The billionaire curse [philanthropy as enterprise] - samizdis
https://aeon.co/essays/the-enterprise-of-philanthropy-does-well-out-of-doing-good
======
mcph
I think the author is right to point out the problems inherent to today's
philanthropic environment (e.g. less money donated to lesser impact, measured
by a number of metrics, globally)—particularly the inefficient outcomes
created by major donors' ability to demand tons of information on program
performance at a net cost to those programs efficacy due to cycles spent on
such reporting.

(BTW, the phenomenon of insufficient and inefficient giving is only a
"problem" if we agree that more wealth redistribution or a closing of existing
wealth gaps is a good thing, so let's start there for this discussion and if
you disagree let's discuss separately!).

But a huge missing point here is the issue of channel saturation in major
giving; even if giving could be made more effective, there is almost certainly
a cap on how much money can be redistributed through existing philanthropic
channels.

IMO, new avenues for wealth redistribution have to be created, either outside
of existing philanthropic channels or with major modification to existing ones
as the author proposes.

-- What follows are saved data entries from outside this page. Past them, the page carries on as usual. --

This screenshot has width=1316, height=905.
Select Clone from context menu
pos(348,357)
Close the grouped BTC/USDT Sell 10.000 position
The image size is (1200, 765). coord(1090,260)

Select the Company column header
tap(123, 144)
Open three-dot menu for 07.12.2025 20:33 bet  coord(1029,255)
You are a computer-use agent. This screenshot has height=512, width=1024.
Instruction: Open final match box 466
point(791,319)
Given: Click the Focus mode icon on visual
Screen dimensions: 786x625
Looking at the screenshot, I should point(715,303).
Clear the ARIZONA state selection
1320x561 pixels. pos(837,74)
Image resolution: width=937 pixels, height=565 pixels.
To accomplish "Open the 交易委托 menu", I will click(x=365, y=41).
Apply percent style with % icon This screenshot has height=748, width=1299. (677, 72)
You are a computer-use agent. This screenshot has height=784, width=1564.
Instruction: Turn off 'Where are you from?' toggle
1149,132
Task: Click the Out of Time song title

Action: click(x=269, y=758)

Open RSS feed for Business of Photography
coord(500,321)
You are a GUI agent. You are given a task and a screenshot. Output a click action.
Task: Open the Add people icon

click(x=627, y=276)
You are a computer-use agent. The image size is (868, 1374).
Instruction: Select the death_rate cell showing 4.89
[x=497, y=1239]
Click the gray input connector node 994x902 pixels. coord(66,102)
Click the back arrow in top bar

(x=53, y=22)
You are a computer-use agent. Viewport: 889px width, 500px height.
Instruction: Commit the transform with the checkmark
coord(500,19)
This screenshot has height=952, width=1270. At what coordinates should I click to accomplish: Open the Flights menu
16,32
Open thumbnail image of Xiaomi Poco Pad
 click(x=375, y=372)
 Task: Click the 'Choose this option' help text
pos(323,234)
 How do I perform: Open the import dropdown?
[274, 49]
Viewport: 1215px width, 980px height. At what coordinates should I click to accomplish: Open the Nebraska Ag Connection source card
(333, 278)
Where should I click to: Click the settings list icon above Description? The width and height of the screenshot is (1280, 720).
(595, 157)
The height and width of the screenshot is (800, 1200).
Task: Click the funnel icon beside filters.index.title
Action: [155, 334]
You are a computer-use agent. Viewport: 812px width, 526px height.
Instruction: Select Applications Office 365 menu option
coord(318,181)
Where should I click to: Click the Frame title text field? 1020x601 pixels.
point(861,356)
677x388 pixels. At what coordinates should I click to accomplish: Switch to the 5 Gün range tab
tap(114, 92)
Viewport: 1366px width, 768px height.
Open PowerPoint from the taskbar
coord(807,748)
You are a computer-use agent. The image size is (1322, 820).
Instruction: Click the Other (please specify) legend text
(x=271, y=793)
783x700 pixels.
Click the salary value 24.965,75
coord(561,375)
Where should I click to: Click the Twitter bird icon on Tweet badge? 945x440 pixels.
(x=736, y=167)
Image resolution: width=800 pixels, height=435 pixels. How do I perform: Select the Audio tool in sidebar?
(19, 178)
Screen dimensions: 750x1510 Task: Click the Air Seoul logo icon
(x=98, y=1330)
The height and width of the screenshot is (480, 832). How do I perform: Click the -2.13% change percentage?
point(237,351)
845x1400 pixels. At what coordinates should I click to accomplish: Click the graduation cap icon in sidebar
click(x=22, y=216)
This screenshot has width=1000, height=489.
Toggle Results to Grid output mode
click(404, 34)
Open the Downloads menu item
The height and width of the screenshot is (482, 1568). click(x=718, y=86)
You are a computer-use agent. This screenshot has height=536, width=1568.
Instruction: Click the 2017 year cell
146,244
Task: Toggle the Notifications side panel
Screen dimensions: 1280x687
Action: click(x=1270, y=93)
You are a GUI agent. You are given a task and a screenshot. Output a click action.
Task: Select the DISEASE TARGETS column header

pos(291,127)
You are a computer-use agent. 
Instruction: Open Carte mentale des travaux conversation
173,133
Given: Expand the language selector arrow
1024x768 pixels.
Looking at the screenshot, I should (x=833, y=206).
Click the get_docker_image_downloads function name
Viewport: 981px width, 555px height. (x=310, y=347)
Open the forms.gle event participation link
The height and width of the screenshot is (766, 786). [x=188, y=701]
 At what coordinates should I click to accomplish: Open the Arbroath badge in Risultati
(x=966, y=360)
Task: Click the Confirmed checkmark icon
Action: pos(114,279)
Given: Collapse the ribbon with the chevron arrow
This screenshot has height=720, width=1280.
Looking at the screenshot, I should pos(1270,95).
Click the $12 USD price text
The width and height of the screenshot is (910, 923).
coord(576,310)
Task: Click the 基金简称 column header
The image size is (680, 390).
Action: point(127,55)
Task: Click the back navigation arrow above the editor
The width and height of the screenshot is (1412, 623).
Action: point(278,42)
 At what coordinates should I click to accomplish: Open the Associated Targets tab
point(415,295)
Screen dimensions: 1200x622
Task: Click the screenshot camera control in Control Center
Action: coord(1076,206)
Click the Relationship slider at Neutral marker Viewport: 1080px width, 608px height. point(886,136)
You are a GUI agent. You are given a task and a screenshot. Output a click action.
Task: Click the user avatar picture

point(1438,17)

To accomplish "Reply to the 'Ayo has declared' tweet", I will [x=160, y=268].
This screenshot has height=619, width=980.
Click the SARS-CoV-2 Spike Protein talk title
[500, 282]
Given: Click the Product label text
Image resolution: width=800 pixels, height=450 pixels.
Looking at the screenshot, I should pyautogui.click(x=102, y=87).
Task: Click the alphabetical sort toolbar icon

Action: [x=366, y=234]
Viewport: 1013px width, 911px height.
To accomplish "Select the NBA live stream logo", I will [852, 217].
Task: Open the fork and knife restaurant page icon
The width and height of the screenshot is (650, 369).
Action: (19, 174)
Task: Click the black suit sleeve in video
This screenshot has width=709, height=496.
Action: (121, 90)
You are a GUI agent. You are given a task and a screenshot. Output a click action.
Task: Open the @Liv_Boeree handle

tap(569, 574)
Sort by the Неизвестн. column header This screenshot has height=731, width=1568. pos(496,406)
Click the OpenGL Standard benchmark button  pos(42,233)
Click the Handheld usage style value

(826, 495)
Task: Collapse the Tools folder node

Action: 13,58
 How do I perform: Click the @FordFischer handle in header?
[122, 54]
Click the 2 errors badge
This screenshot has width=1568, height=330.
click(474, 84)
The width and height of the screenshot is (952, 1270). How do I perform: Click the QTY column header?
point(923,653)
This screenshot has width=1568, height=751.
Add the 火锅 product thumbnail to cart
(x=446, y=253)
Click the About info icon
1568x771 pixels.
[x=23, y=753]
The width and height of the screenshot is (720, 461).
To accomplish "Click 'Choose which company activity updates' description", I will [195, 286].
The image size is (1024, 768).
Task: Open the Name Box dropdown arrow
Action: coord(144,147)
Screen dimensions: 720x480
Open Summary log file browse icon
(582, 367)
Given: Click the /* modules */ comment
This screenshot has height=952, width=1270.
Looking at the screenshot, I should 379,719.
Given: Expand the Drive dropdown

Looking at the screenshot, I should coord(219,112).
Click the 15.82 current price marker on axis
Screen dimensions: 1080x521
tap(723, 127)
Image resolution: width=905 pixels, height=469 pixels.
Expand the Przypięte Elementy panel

Frankly, all the media and academic coverage I've
found on this topic is pretty light on details and there's very little funded
research on this topic.

It feels like there are a few directions to move towards to solve the
saturation issue: [1] don't get this rich, give away in smaller numbers more
frequently such that parties are not in the position of generating and giving
away wealth in sums too high to be absorbed by existing channels, [2] find a
way to get taxed, because the US government can spend your money, be OK with
the fact that this spending may not be net beneficial to folks, [3] innovate
and build huge infrastructure around creating new, possibly non-philanthropic
channels (incubators, money giveaways that aren't predicated on productivity
or outcomes, etc.).

The issue with [3] is that it will still leave enough discretion up to the
billionaire in question that funds may still not be distributed in a way or to
a quantity that 1) maximizes possible impact or 2) distributes enough money to
meaningfully address wealth inequality... Much to consider here.